The Bold Ridge trail starts from the road running along Eklutna Lake, and climbs 3.5 miles up an old roadway to a tundra valley below Bold Peak's western face. The trail offers sweeping views of Eklutna Lake and access to open tundra hiking in the smaller mountains and valleys below Bold Peak. Bold Peak is rarely climbed from the Overlook Trail because the peak's western face is steep and prone to rockfall, though it may be climbed from the Overlook trail via its northern ridge.

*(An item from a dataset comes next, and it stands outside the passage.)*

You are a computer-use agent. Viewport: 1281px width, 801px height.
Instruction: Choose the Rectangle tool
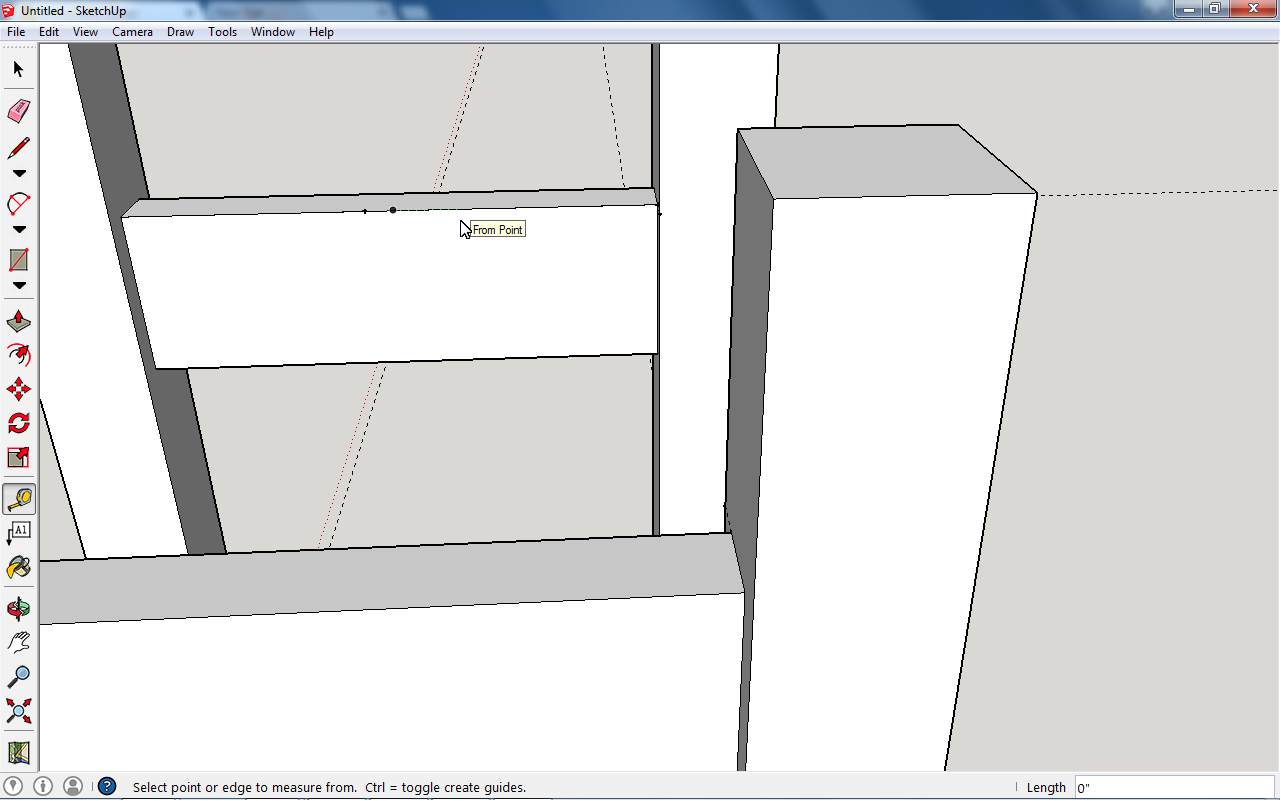[x=18, y=259]
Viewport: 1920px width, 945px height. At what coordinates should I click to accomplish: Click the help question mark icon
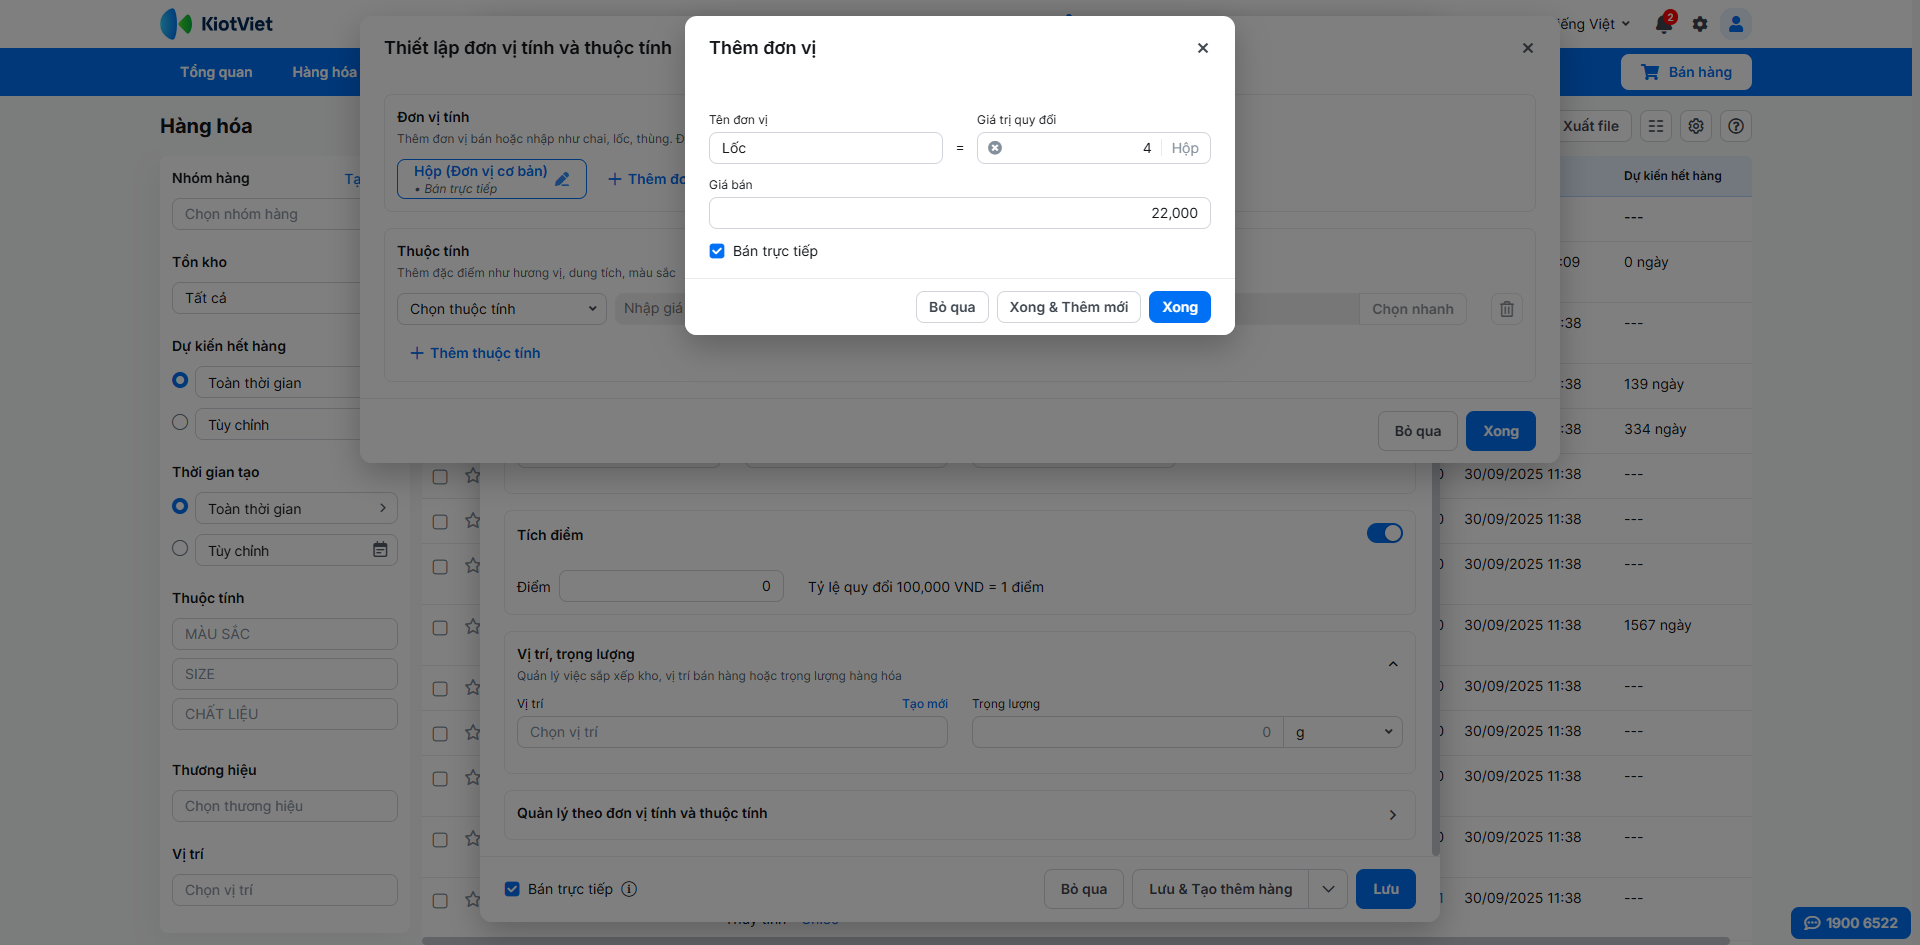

During winter and into spring, Bold Peak's long, steep slopes and heavy snow loads make it prone to extreme avalanches, which can cross and bury the dirt road that runs along Eklutna Lake's northeastern side. In February 2000, an avalanche on Bold Peak's southwestern face "snapped thousands of two-foot-thick aspens and cottonwoods and created a mile-long field of debris". The slide "ripped out vegetation, windmilling whole trees so that they shattered and snapped into rails. At the base of the mountain, a tsunami of wind and snow and wood crossed the road, tearing into a forest that had stood for many decades. The slide then fanned out onto the flats, mowing down about 120 acres of mature spruce-birch forest and reaching about a half-mile into the valley. The force dissipated; a cloud of powder must have risen like a thunderhead."